Dig my grave, for I must die.

Waste no tear, and heave no sigh;

Life should still be blithe for you,

Little mistress mine, good-bye!

In your garden let me lie

Underneath the pointed yew,

Dig my grave, for I must die.

We have loved the quiet sky

With its tender arch of blue;

Little mistress mine, good-bye!

That I still may feel you nigh,

In your virgin bosom, too,

Dig my grave, for I must die.

Let our garden friends that fly

Be the mourners, fit and few.

Little mistress mine, good-bye!

Dig my grave, for I must die.”

Sir Richard seriously began his Catullus on Feb. 18th, 1890, at Hamman R’irha, in North Africa. He had finished the first rough copy on March 31st, 1890, at Trieste. He made a second copy beginning May 23rd, 1890, at Trieste, which was finished July 21st, 1890, at Zurich. He then writes a margin. “Work incomplete, but as soon as I receive Mr.

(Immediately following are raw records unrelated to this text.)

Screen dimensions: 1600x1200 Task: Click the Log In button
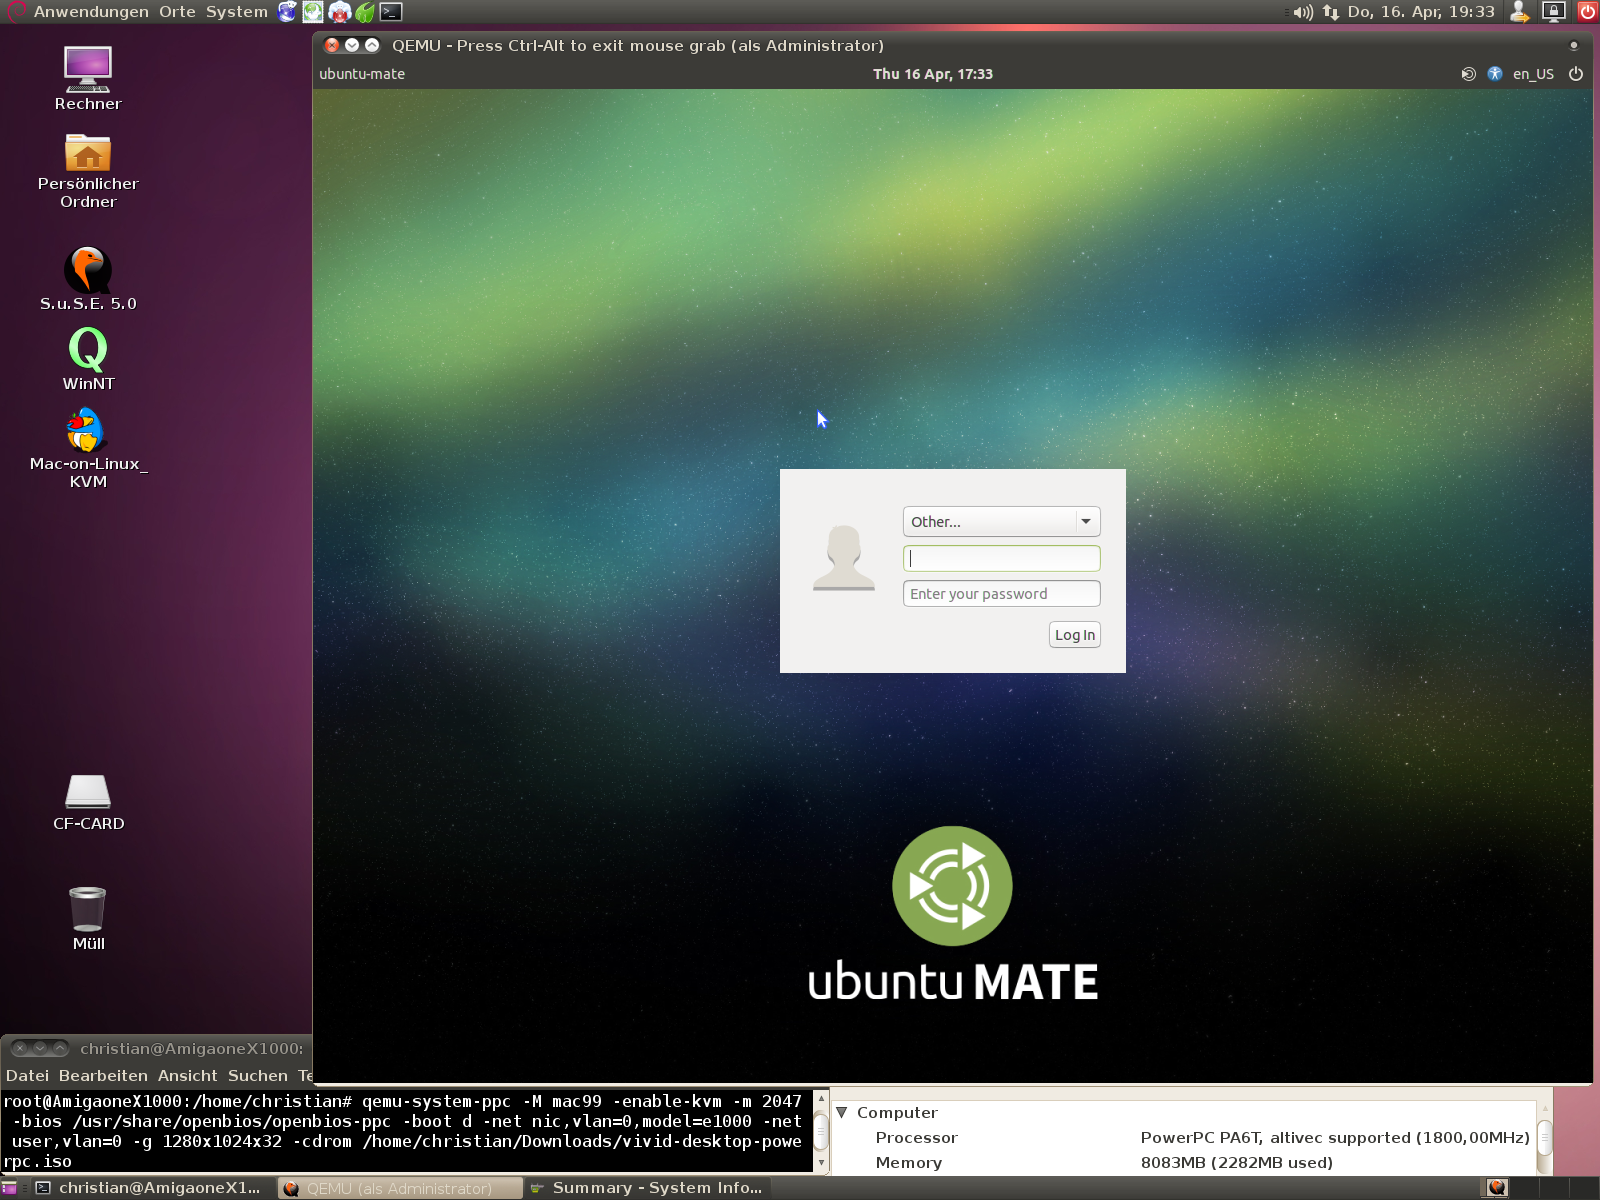(x=1074, y=635)
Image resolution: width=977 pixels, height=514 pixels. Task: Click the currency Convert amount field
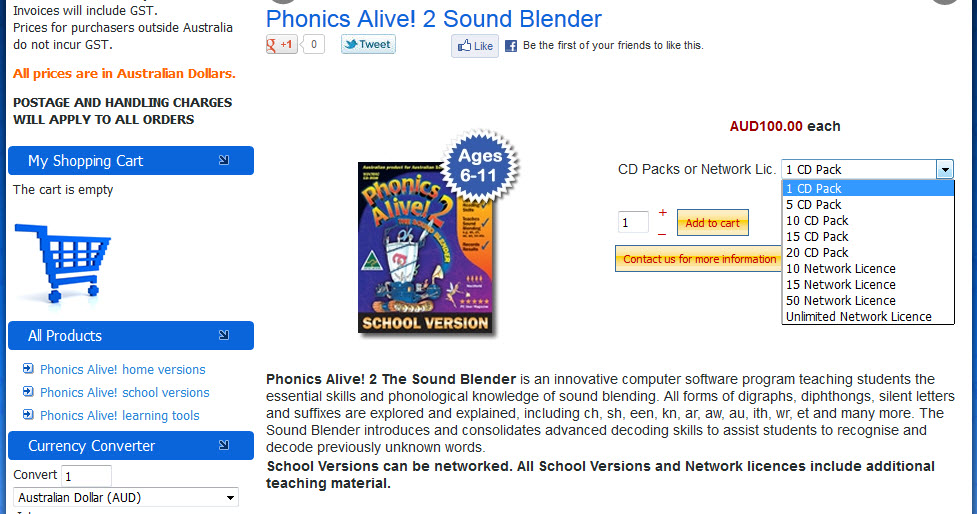click(86, 476)
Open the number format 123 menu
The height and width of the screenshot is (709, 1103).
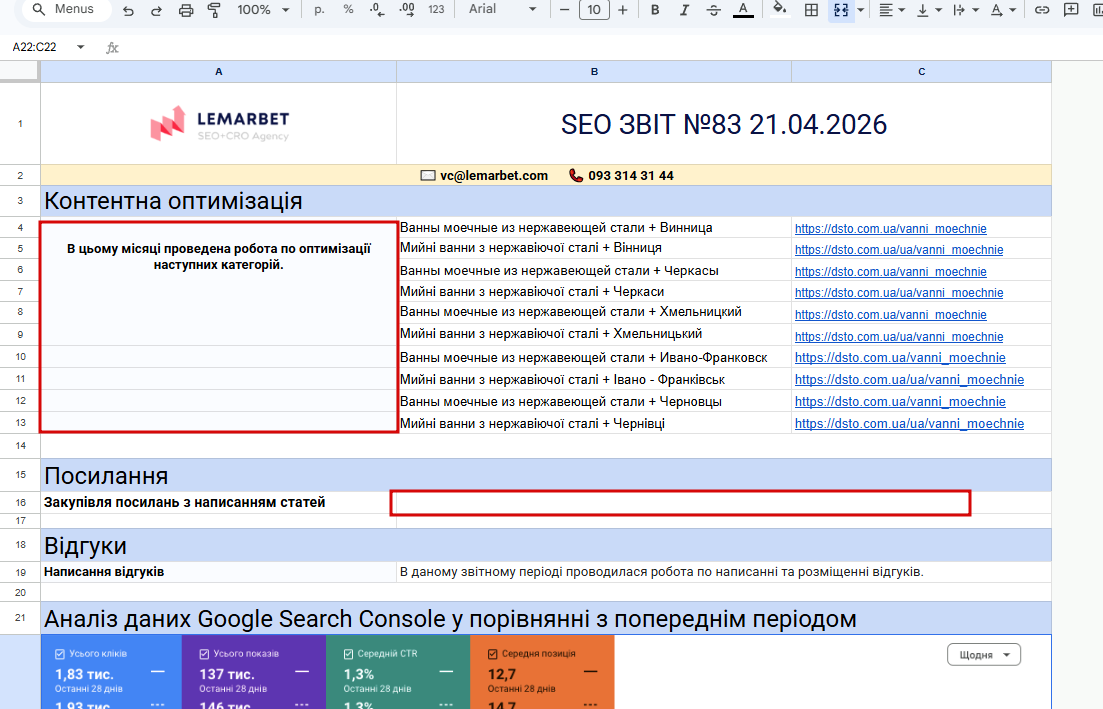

Smithers’ prose, I will fill in the words I now leave in stars, in order that we may not use the same expressions, and I will then make a third, fair, and complete copy.” But, alas! then he was surprised by Death.

I am afraid that Sir Richard’s readers may be disappointed to find that, unlike Mr. Grant Allen, there is no excursus on the origin of Tree-worship, and therefore that, perhaps, through ignorance, I have omitted something. Sir Richard did write in the sixties and seventies on Tree-alphabets, the Ogham Runes and El Mushajjar, the Arabic Tree-alphabet — and had theories and opinions as to its origin; but he did not, I know, connect them in any way, however remote, with Catullus. I therefore venture to think you will quite agree with me, that they have no business here, but should appear in connection with my future work, “Labours and Wisdom of Sir Richard Burton.”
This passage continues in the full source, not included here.